Too much information stores up problems

Too much information is as bad as not enough, but this fundamental problem needs a new approach.

There is an unnamed corollary to Moore's Law that while hard disk storage capacity is growing exponentially, the time taken to fill it is a constant. A year ago, I moved from a twenty-gig drive to an eighty: today, it is officially stuffed to the gunwales.

All my life, I've been battling with storage. While I'm still in my thirties the problem has been with us for nearly fifty years, ever since IBM built the 305 RAMAC in 1956. That first hard disk system used fifty 24-inch diameter platters to serve up five megabytes: a quick check on my system shows I have 2,653 files larger than that, and I don't know what most of them are. Progress.

Information technology isn't very good at applying technology to information. It's fantastically good at acquiring data and stuffing it into cubbyholes -- but information is more than bits and bytes. Information is data in context: lose the context, and all you've got is gibberish and a full hard disk.

The problem is universal and has funded Larry Ellison's toy habit for decades. We are trying to force the entire world, with all its complexities and rough edges, into numbers that follow rules and models that match reality. Those with a taste for Borges will feel right at home with this fascinating and important practical and philosophical problem, and as we move our society and economy into the digital age it will become ever more so. I can't wait to see what happens next.

Meanwhile, however, my disk is full.

It is full because I have wholeheartedly subscribed to my role in the digital diaspora and now subsist on a sensorial diet of bits. My physical music collection gathers dust, my video is streamed, my personal and business communications are mediated through email and online voicemail. The stuff comes in at a megabit a second, and it never goes away. To deal with it, I have to know what it is.

There is a classic solution to managing information, first proposed by Harvard psychologist George A Miller at around the same time that IBM was building the 305 RAMAC. Called chunking, it's the principle that information can only be managed or communicated -- the two tasks are intimately intertwined -- by breaking it down into small sets of contextually related ideas. Miller looked at short-term human memory, and deduced that people can cope with around seven ideas at once. More than that and they have to throw something away in making a decision. These days, we'd call it cache management. It is a powerful and effective concept, and it has been totally ignored by software designers.

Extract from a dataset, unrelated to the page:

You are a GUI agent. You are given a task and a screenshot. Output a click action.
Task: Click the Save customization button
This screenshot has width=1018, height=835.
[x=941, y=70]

So what is a data collector to do? My approach to fixing my personal storage crisis is instinctively chunky. First step: work out the classes of file clogging my informational arteries. Temporary files, Zip files, stuff that can be downloaded again, files in formats for applications I no longer have: all can be located across the disk and disposed of without the right of appeal. How do I do this? A mixture of battering Windows' file finder to death and conjuring hand-rolled DOS batch files -- and yes, I know about Perl and refuse to let something that ugly into my psyche. I have problems enough.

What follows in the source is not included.